ADOPTIVE PARENTS

“I feel really lost. I thought attaching to my child would be easy. But she just rejects every attempt that I make to connect with her. Am I doing something wrong or was this just doomed to begin with? Can’t she see that I love her?”

“My child is so angry. She comes home from school and it’s like there is a dark cloud surrounding her. She won’t open up but I can tell that something is simmering inside. What should I do?”

“I feel as though it is important for my child to know his heritage. But where is the happy medium? I want him to fit into our world but I know that he has a cultural tie to his motherland. How much is too much?

“When is an appropriate time for my child to start looking for her birth family? She says she wants to begin the search but she is so young. Am I supposed to take the reins or am I disrespecting her roots by not allowing the search at the time that she requests?”

“My son came home today and asked why his birth mother gave him up for adoption. He said that kids at school told him that she had no money to buy him toys so that he had to come live with another family who could buy him toys. I didn’t think these questions would start so early… what information do I give him and how will I know when to give him more?”

ADOPTED CHILDREN

“Did my mom buy me because she wanted a baby and couldn’t have her own?”

“The other kids ask me who my real brother and sister are. I don’t know what they mean. I have a brother and sister and I live with them everyday. It makes me mad when kids ask me stupid questions like that”

“I don’t like how I look. Kids make fun of me because I look different. Why don’t I look like everyone else?”

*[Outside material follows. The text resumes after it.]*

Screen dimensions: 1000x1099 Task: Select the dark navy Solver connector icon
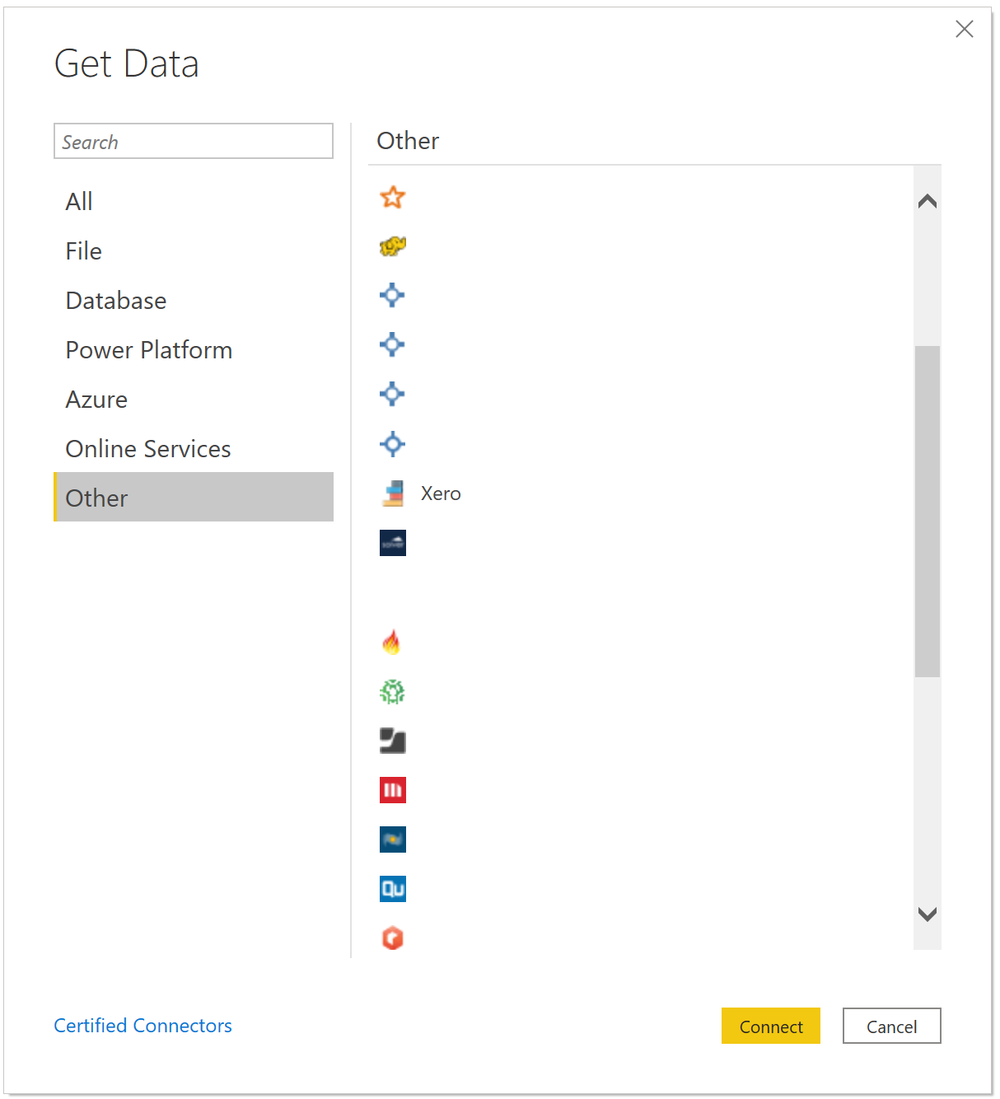pyautogui.click(x=392, y=542)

“I just get so angry. And I can’t control it. I just don’t know how I feel I just know it feels bad inside.”

ADOPTED ADOLESCENTS

“I don’t feel like I belong to anyone. I know I have an adoptive family and I know somewhere I have a birth family. But who am I? Why don’t I feel whole on my own?”

“I cry a lot. I’m angry a lot. Everyone tells me that I should be grateful because I’m one of the lucky ones who found a good family. I get that I am lucky. But it also makes me mad because I’m just me. Lucky or unlucky… isn’t ok to just have questions and to feel how I feel?”

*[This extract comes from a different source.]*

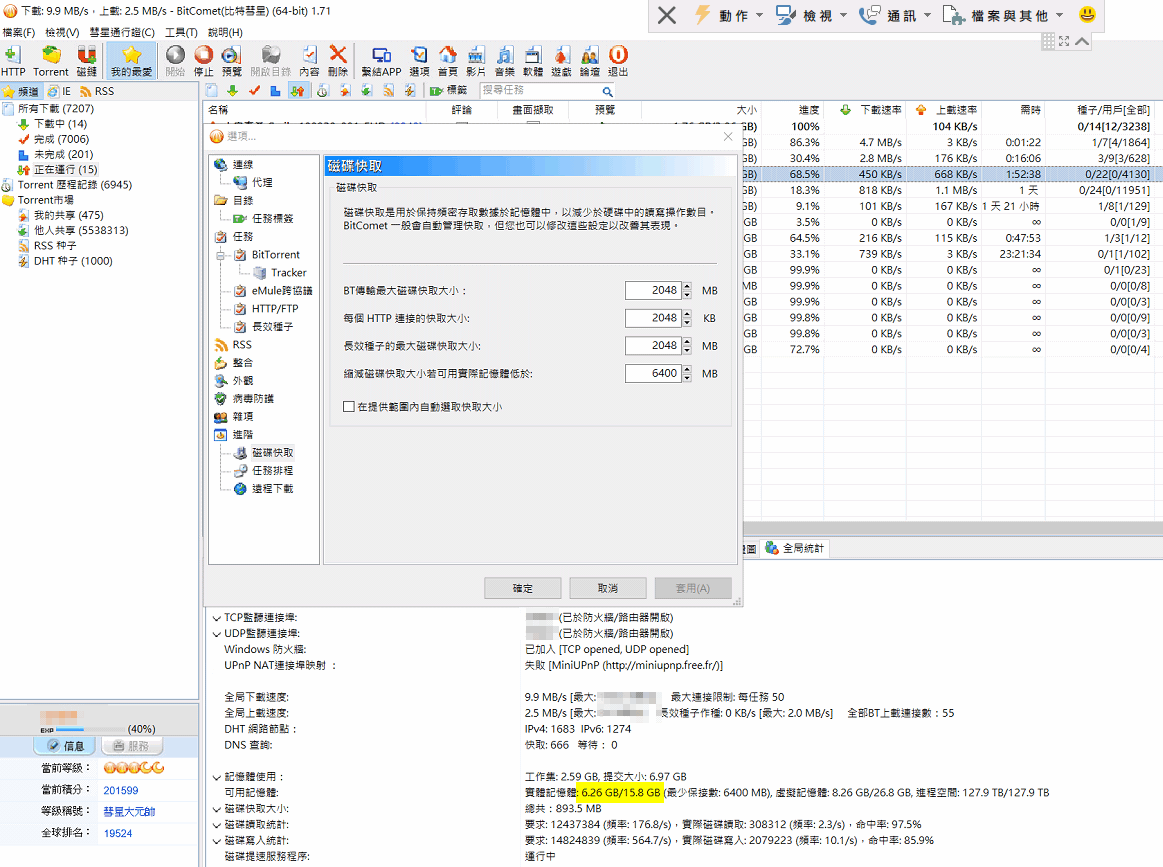
Task: Collapse the TCP監聽連接埠 section chevron
Action: coord(216,618)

“I am really starting to wonder what my birth mother looks like. I really want to see someone who looks like me. But I feel bad because I don’t want to hurt my adoptive mom’s feelings. It’s like I always feel torn between protecting the family I have and trying to express my curiosity about my birth heritage.”

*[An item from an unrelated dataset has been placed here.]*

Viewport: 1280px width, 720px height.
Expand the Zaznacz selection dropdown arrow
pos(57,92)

“It’s really hard because I have no information on my family. Some adopted kids I know have records or know where they were born. I am bi-racial and I don’t even know exactly what ethnicity I am. It is so confusing because I don’t feel like I have a group to identify with. I always feel like an outsider and it’s really embarrassing.”

“I have a sister who is the biological daughter of my adoptive parents. Do you know how hard that is sometimes? She looks like them and sometimes I think they love her more because she is more of a reflection of them than I am.”

ADOPTED ADULTS

“I felt really strongly that I wanted to have a biological child of my own. The moment where I held my baby in my arms for the first time I was in complete awe. It was the first time in my life that I had the opportunity to have a relationship with another human being that I was biologically tied to. It brought all of these emotions up in me and now I must sort through them.”

“The older I get the more compassion I have for my birth parents. At the same time I struggle with the knowledge that I may never meet them. And I’m just not sure how I feel about that. There is little closure in it and I would like to come to peace with the idea of never knowing.”

“I did not have good relationship with my adoptive family. I am really confused about my place in the world now. I don’t think biological kids understand the oddity of having two families, one of which you know nothing about. I want to continue to searching but while I do I can’t help thinking that I have no family right now.”

“One thing I would tell adoptive parents to do for their adopted children is just let them think what they think and feel what they feel. Kids will try to protect their parents from hurtful emotions but it doesn’t allow the kid to explore his own identity.”